Jakarta, era.id - Dalam persidangan korupsi e-KTP Setya Novanto, beberapa waktu lalu, Satpam RS Medika Permata Hijau, Abdul Aziz, sempat mengaku melihat Novanto dalam kondisi sadar usai mengalami kecelakaan di bilangan Permata Hijau, Jakarta Selatan.
Saat itu modem internet Novanto terjatuh, kemudian Abdul diminta Novanto untuk mengambilkannya. Selanjutnya, Novanto keluar dari mobil van berwarna hitam yang membawanya ke RS, lalu turun dari pintu sebelah kanan.
"Saya yakin dia (Novanto) sadar, karena wifinya (modem internet) yang besar itu jatuh. Itu dia bilang, 'tolong wifi saya jatuh' dia sempat ngomong. Yang ambil Pak Purwadi dan diserahkan ke ajudannya," tutur Abdul di Pengadilan Negeri Jakarta Pusat, Gunung Sahari, Senin (3/4).
Namun hal itu dibantah Novanto saat menjadi saksi di persidangan terdakwa perintangan persidangan Bimanesh Sutarjo. Ia mengaku tak memiliki modem wifi seperti yang dituturkan Satpam RS Medika Permata Hijau tersebut.
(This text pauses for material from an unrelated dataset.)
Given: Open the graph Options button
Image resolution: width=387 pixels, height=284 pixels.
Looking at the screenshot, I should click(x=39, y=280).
"Saya enggak pernah punya modem dan enggak pernah pegang modem," tutur Novanto di Pengadilan Tipikor, Jakarta Pusat, Jumat (27/4/2018).
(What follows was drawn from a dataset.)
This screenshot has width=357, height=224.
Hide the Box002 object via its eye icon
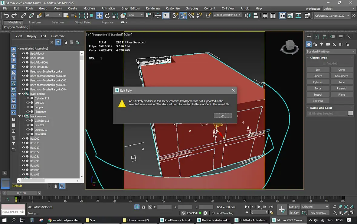pos(23,139)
Mantan Ketua DPR itu membantah pernah memegang modem wifi, karena dirinya gagap teknologi alias gaptek. Ia pun menuturkan kalau telepon genggam pun lebih sering dipegang oleh ajudannya semasa menjabat menjadi Ketua DPR RI.
Baca Juga : Di Rumah Sakit, Fredrich Sempat Dikira Sopirnya Novanto
"Yang jelas saya enggak pernah pegang modem. Saya gaptek. Kedua, mohon maaf waktu saya di DPR juga ajudan yang pegang HP," kata dia.
Dalam perkara ini, Bimanesh bersama Fredrich didakwa merintangi penyidikan KPK atas Setya Novanto dalam kasus dugaan korupsi e-KTP. Bimanesh dan Fredrich didakwa bekerja sama merekayasa agar Novanto dirawat inap di RS Medika Permata Hijau untuk menghindari pemeriksaan penyidik KPK.